In addition, J. Marcellus Kik and many others insisted on a figurative interpretation of Revelation 20. Certain sixteenth- and seventeenth-century Dutch theologians, as well as Jonathan Edwards and E. W. Hengstenberg, were all postmillennialists who saw the millennium as coeval with the interadventual age (in which there would be progressive growth for the church in numbers and influence). Charles Hodge, Snowden, and Boettner were all postmillennialists who explained that the growth of Christ’s kingdom in the world suffers periodic crises, and Boettner has especially stressed the fact that it grows by imperceptible degrees over a long period.

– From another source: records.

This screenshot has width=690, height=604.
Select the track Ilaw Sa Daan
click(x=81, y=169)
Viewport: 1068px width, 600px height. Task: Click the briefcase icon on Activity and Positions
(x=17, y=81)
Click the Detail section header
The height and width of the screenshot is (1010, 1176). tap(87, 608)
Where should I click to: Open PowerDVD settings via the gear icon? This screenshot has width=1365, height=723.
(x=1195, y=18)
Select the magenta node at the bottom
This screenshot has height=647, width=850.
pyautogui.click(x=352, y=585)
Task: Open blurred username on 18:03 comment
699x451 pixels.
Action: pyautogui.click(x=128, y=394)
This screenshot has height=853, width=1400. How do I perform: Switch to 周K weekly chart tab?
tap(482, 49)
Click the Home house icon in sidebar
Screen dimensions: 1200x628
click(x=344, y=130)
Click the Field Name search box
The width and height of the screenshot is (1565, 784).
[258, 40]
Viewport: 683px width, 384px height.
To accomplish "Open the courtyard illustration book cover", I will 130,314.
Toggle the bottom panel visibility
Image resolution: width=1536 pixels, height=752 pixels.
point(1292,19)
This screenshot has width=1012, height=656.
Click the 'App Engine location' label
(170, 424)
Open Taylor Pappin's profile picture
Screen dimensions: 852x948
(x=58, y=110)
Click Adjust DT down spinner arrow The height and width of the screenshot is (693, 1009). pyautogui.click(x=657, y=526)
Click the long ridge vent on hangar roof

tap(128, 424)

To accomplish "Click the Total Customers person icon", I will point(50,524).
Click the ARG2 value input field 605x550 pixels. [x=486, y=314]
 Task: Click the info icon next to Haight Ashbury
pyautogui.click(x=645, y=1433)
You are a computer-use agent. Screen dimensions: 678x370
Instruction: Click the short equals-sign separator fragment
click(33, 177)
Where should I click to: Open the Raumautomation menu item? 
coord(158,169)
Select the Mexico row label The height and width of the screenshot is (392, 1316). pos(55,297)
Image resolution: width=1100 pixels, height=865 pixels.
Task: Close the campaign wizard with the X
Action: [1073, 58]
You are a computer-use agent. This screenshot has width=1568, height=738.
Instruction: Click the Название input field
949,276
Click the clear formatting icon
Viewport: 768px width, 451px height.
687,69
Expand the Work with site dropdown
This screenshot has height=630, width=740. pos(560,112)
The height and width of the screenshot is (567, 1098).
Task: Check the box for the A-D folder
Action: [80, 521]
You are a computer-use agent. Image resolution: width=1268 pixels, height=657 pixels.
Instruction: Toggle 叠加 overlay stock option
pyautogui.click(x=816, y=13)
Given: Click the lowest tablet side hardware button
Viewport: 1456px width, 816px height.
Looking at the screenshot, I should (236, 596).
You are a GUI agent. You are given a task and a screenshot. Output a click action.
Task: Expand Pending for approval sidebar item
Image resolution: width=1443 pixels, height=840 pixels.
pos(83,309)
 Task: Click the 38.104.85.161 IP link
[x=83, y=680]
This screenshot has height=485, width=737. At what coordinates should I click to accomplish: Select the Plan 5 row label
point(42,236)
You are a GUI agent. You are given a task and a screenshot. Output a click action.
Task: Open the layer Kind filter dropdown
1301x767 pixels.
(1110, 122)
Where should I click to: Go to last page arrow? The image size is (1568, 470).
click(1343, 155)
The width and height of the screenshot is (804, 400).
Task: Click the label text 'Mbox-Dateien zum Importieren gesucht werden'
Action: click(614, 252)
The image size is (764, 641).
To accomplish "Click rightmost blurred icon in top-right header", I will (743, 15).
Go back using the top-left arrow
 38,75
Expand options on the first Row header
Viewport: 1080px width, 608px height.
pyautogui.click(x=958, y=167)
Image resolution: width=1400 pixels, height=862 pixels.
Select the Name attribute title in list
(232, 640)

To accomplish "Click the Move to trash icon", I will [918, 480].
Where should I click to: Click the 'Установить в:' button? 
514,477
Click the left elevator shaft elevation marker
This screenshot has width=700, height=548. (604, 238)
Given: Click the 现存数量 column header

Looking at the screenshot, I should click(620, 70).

Finally, anyone who thinks of postmillennialism as a utopian position misunderstands one or the other in their historically essential principles. Indeed, a chapter in Boettner’s book,
The Millennium, is entitled, “The Millennium not a Perfect or Sinless State,” contrary to the misrepresentations of Vos. Nobody has ever propounded, in the name of evangelical postmillennialism, what Vos claimed (least of all his Princeton colleagues or predecessors). Therefore, the recent opponents of postmillennialism have not been fair to its genuine distinctives, but rather have misrepresented it as a general category of interpretation. This surely provides no firm ground for rejecting the position.
Misrepresentation Cures
All of this misrepresentation could easily be cured by three simple correctives:
First
, the opponent of postmillennialism should read its leading, current-day representatives, not simply secondary sources bent on rejecting the eschatological system.
Second,
the opponent should also read these representatives carefully. Some of the denunciations of postmillennialism cite the appropriate articles and books, but do so in an anti-contextual manner. All theological statements should be read in their contexts rather than jerked from them.
Third,
he should have in mind an adequate definition of postmillennialism (such as Gentry gives in an earlier post: “Definining Postmillennialism”). How can you reject something of which you have no working definition? But such is the large-scale practice in evangelical debate today.